Cette méthode n’est toutefois jamais aussi efficace que des aiguilles et des seringues neuves.
En 2004, la prise de position de l’OMS, de l’ONUDC (Office des Nations Unies contre la drogue et le crime) et de l’ONUSIDA Traitement de substitution pour la dépendance aux opioïdes et la prévention du VIH-sida a conclu que le traitement de substitution était efficace pour prévenir le VIH-sida et devait être mis en place dès que possible auprès des groupes à risque. Le Projet Santé en prison de l’OMS a publié en 2007 un ouvrage de base pour la pratique clinique en prison : Health in Prisons. A WHO guide to the essentials in prison health 9. Ce livre donne des indications sur l’ensemble des aspects de réduction des méfaits et des traitements des usagers de drogues.
Egalement en 2007, en lien avec la problématique du VIH en prison, l’OMS, l’ONUDC et l’ONUSIDA ont publié trois documents techniques pour une action basée sur des évidences. Les traitements de substitution et les mesures de réduction des méfaits figurent clairement parmi les actions préventives les plus importantes pour réduire la transmission du VIH et des hépatites 10111213. Un guide pratique sur les traitements de substitution en prison a suivi en 200814.

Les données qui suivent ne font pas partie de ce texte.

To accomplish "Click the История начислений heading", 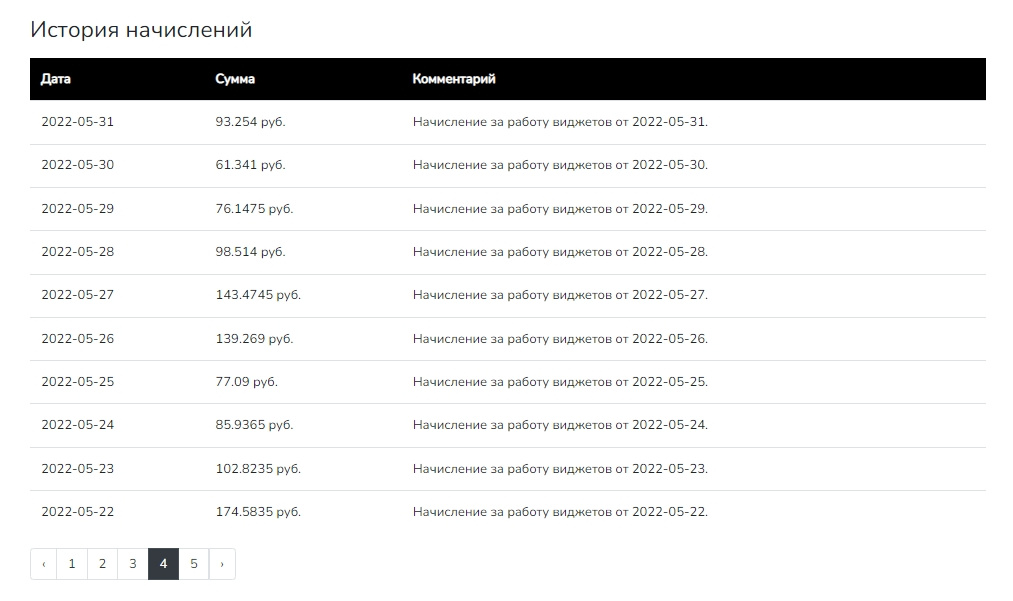I will coord(141,30).
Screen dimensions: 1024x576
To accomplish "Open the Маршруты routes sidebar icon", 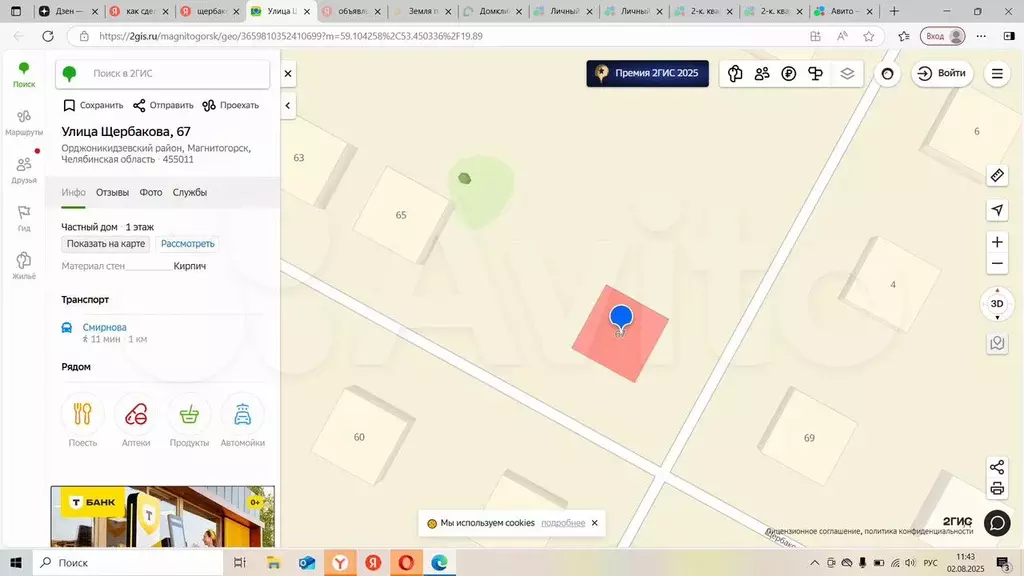I will click(x=24, y=122).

Davantage de pays deviennent conscients des bénéfices économiques, sociaux et sanitaires considérables, tant au niveau individuel que collectif, qui résultent des mesures de réduction des méfaits et de la demande de drogues. Par conséquent, il est temps de réunir les efforts pour que la volonté et l’engagement politiques aillent dans le sens d’une mise en pratique plus conséquente des évidences scientifiques issues des évaluations au niveau international, et que les prisons soient systématiquement considérées comme des partenaires importants de la santé publique.
En l’absence de traitement pour la dépendance, il est vraisemblable que l’usage de drogues se poursuive en prison et ce souvent de manière dangereuse, de par le manque de mesures de réduction des méfaits. Le risque d’être infecté par le VIH et les hépatites est considérablement augmenté. Il y a lieu de considérer les prisons à leur juste valeur pour intervenir efficacement dans le cycle usage de drogues – délits, afin de réduire les méfaits de la consommation et le risque de réincarcération.